BEGIN THE RECORDS

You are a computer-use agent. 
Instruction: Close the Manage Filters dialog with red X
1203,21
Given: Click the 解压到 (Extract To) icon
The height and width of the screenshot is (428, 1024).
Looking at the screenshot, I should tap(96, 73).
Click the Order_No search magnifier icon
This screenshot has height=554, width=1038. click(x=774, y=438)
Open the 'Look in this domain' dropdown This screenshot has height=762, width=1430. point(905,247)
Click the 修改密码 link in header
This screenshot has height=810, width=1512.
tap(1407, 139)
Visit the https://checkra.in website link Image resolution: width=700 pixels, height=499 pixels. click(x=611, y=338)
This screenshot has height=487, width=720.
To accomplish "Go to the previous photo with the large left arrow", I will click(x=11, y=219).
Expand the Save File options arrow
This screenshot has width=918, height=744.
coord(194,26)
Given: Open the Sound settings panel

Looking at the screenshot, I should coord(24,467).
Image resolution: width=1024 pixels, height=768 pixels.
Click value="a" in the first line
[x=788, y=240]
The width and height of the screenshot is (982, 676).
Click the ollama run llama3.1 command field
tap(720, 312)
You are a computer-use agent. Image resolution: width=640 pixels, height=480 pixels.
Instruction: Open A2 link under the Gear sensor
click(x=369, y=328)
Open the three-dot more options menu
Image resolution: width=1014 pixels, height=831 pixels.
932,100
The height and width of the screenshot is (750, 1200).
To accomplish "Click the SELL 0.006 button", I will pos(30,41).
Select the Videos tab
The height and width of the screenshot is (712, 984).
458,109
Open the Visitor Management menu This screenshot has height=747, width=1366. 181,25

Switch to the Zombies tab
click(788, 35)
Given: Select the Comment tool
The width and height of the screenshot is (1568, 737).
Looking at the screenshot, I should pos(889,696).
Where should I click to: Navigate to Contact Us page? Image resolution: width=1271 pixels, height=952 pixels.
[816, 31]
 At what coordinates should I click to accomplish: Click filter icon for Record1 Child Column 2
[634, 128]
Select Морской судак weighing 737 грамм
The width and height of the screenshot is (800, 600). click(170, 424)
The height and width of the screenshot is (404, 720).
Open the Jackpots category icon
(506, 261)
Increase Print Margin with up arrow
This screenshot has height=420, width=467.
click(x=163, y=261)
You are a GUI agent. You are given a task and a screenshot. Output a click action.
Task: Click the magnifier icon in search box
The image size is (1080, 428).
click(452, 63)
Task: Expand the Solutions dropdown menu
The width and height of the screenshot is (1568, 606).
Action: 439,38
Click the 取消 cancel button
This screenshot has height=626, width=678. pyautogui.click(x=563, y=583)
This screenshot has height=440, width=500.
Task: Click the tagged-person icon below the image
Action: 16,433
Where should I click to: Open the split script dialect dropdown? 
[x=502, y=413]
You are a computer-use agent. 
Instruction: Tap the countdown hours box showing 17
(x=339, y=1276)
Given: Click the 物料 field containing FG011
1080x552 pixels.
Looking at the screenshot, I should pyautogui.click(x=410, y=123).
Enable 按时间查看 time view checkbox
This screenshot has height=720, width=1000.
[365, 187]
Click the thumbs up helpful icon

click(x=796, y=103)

END THE RECORDS

Line by line, retype the whole listing exactly.

You are a computer-use agent. 
Instruction: Close the Manage Filters dialog with red X
1203,21
Given: Click the 解压到 (Extract To) icon
The height and width of the screenshot is (428, 1024).
Looking at the screenshot, I should tap(96, 73).
Click the Order_No search magnifier icon
This screenshot has height=554, width=1038. click(x=774, y=438)
Open the 'Look in this domain' dropdown This screenshot has height=762, width=1430. point(905,247)
Click the 修改密码 link in header
This screenshot has height=810, width=1512.
tap(1407, 139)
Visit the https://checkra.in website link Image resolution: width=700 pixels, height=499 pixels. click(x=611, y=338)
This screenshot has height=487, width=720.
To accomplish "Go to the previous photo with the large left arrow", I will click(x=11, y=219).
Expand the Save File options arrow
This screenshot has width=918, height=744.
coord(194,26)
Given: Open the Sound settings panel

Looking at the screenshot, I should coord(24,467).
Image resolution: width=1024 pixels, height=768 pixels.
Click value="a" in the first line
[x=788, y=240]
The width and height of the screenshot is (982, 676).
Click the ollama run llama3.1 command field
tap(720, 312)
You are a computer-use agent. Image resolution: width=640 pixels, height=480 pixels.
Instruction: Open A2 link under the Gear sensor
click(x=369, y=328)
Open the three-dot more options menu
Image resolution: width=1014 pixels, height=831 pixels.
932,100
The height and width of the screenshot is (750, 1200).
To accomplish "Click the SELL 0.006 button", I will pos(30,41).
Select the Videos tab
The height and width of the screenshot is (712, 984).
458,109
Open the Visitor Management menu This screenshot has height=747, width=1366. 181,25

Switch to the Zombies tab
click(788, 35)
Given: Select the Comment tool
The width and height of the screenshot is (1568, 737).
Looking at the screenshot, I should pos(889,696).
Where should I click to: Navigate to Contact Us page? Image resolution: width=1271 pixels, height=952 pixels.
[816, 31]
 At what coordinates should I click to accomplish: Click filter icon for Record1 Child Column 2
[634, 128]
Select Морской судак weighing 737 грамм
The width and height of the screenshot is (800, 600). click(170, 424)
The height and width of the screenshot is (404, 720).
Open the Jackpots category icon
(506, 261)
Increase Print Margin with up arrow
This screenshot has height=420, width=467.
click(x=163, y=261)
You are a GUI agent. You are given a task and a screenshot. Output a click action.
Task: Click the magnifier icon in search box
The image size is (1080, 428).
click(452, 63)
Task: Expand the Solutions dropdown menu
The width and height of the screenshot is (1568, 606).
Action: 439,38
Click the 取消 cancel button
This screenshot has height=626, width=678. pyautogui.click(x=563, y=583)
This screenshot has height=440, width=500.
Task: Click the tagged-person icon below the image
Action: 16,433
Where should I click to: Open the split script dialect dropdown? 
[x=502, y=413]
You are a computer-use agent. 
Instruction: Tap the countdown hours box showing 17
(x=339, y=1276)
Given: Click the 物料 field containing FG011
1080x552 pixels.
Looking at the screenshot, I should pyautogui.click(x=410, y=123).
Enable 按时间查看 time view checkbox
This screenshot has height=720, width=1000.
[365, 187]
Click the thumbs up helpful icon

click(x=796, y=103)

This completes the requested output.